Source excerpt:
######
In 2016, Brent crude oil prices had a significant turnaround as they moved from $27.8 per barrel in January to $56.82 per barrel in December. Despite the sharp turnaround in oil prices, Spirit Airlines’ shares were up 45%, throwing light on its ability to grow well in a high oil price environment.

After benefiting from exceptionally low fuel prices last year, the low-cost carrier dealt with high fuel prices heading into 2017 as Brent crude oil hovered around $55 per barrel throughout the starting two months of the year. Due to this, the airline reported an average economic fuel cost of $1.77 per gallon in the first quarter, representing a surge of 55 cents compared to the same quarter of the previous fiscal.

Oil prices, however, have plunged. They currently sit around $45.62 per barrel. Additionally, the drop in crude oil prices has pulled jet fuel prices lower, which appears to be great news for airline stocks. While lower fuel prices will positively impact all airlines, rapidly growing airlines should benefit the most as lower fuel prices will enable them to offer lower fares to buoy up new demand without compromising their margins.

Spirit Airlines is one of the fastest-growing airlines in the U.S. The low-cost carrier has surged its capacity by approximately 15% in the first half of this year, equal to intended growth of around 17% for the full year.

The company's first-quarter earnings report was dull, with declines in operating margin, unit revenue as well as new income compared to the year-ago period. That appears to be a near-term problem, however, as unit revenue is almost certain to return to growth, paving the way for robust earnings in the second half of the year.
######
Record extracts:
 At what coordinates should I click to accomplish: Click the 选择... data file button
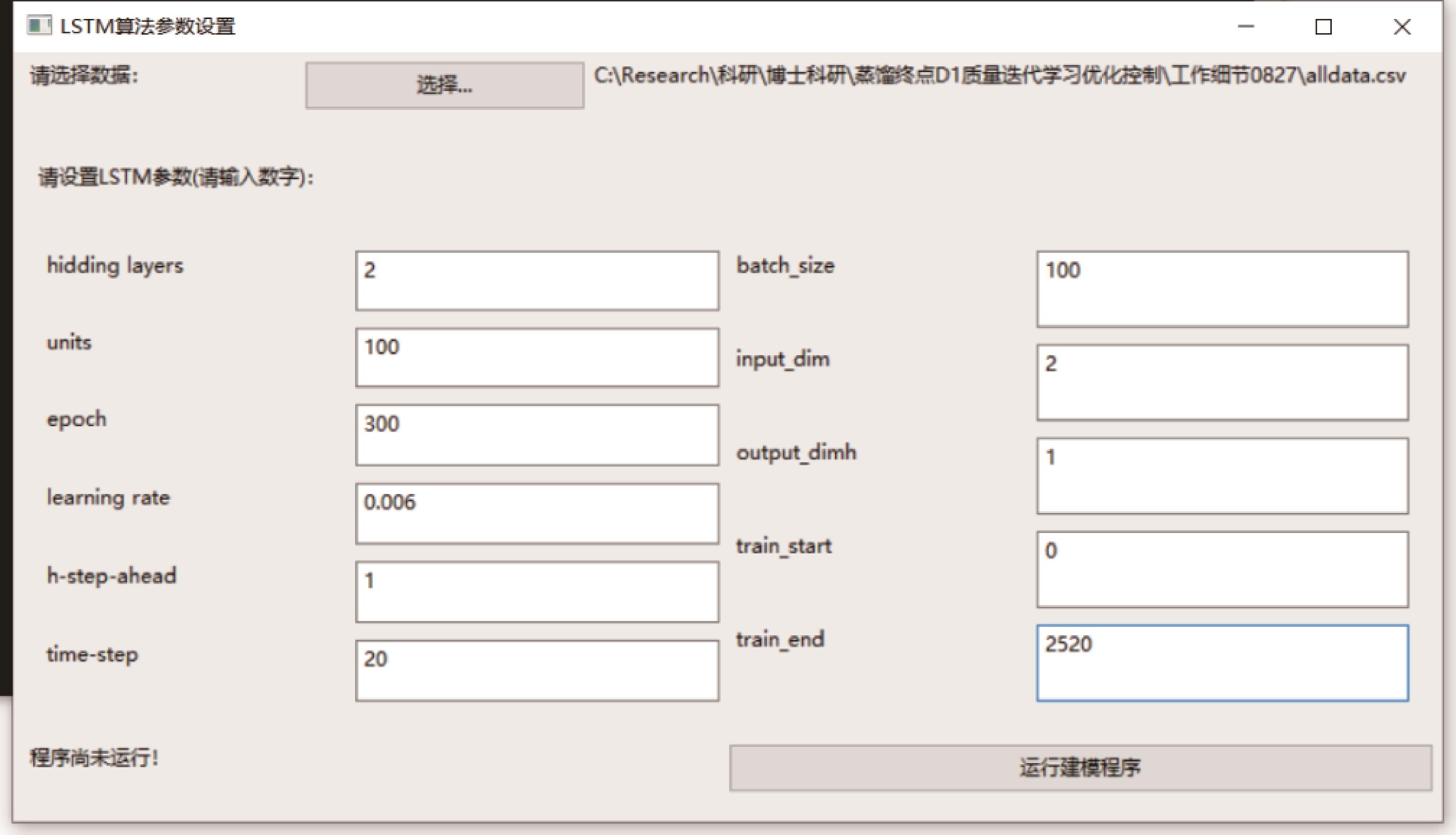[x=444, y=85]
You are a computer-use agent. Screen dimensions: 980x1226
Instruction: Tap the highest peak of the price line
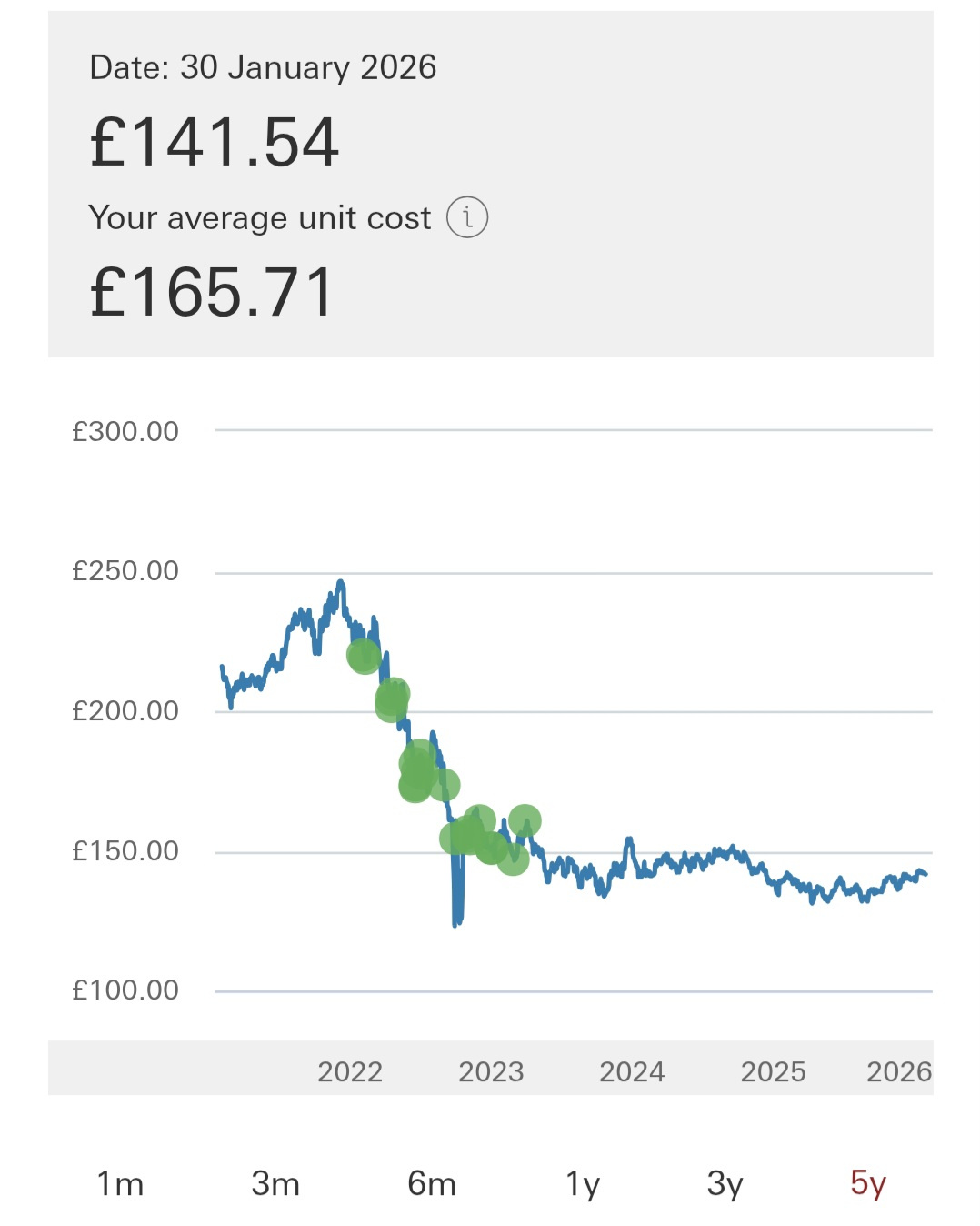[341, 582]
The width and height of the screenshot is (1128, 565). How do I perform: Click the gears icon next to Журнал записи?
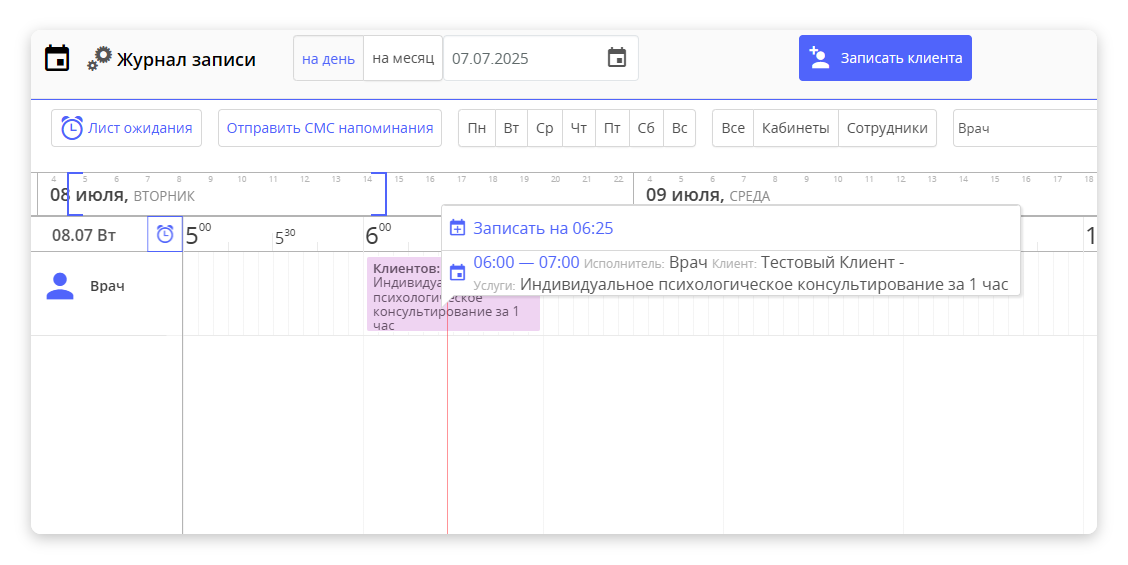point(99,59)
######
Problems and tasks:
A) Return the stretch of the Spirit Airlines passage from "In 2016, Brent" through "the previous fiscal.", word for word.
B) According to the Spirit Airlines passage, what average economic fuel cost per gallon did the airline report in the first quarter?
Draw only on the Spirit Airlines passage.

Full solutions:
A)
In 2016, Brent crude oil prices had a significant turnaround as they moved from $27.8 per barrel in January to $56.82 per barrel in December. Despite the sharp turnaround in oil prices, Spirit Airlines’ shares were up 45%, throwing light on its ability to grow well in a high oil price environment.

After benefiting from exceptionally low fuel prices last year, the low-cost carrier dealt with high fuel prices heading into 2017 as Brent crude oil hovered around $55 per barrel throughout the starting two months of the year. Due to this, the airline reported an average economic fuel cost of $1.77 per gallon in the first quarter, representing a surge of 55 cents compared to the same quarter of the previous fiscal.

B) $1.77 per gallon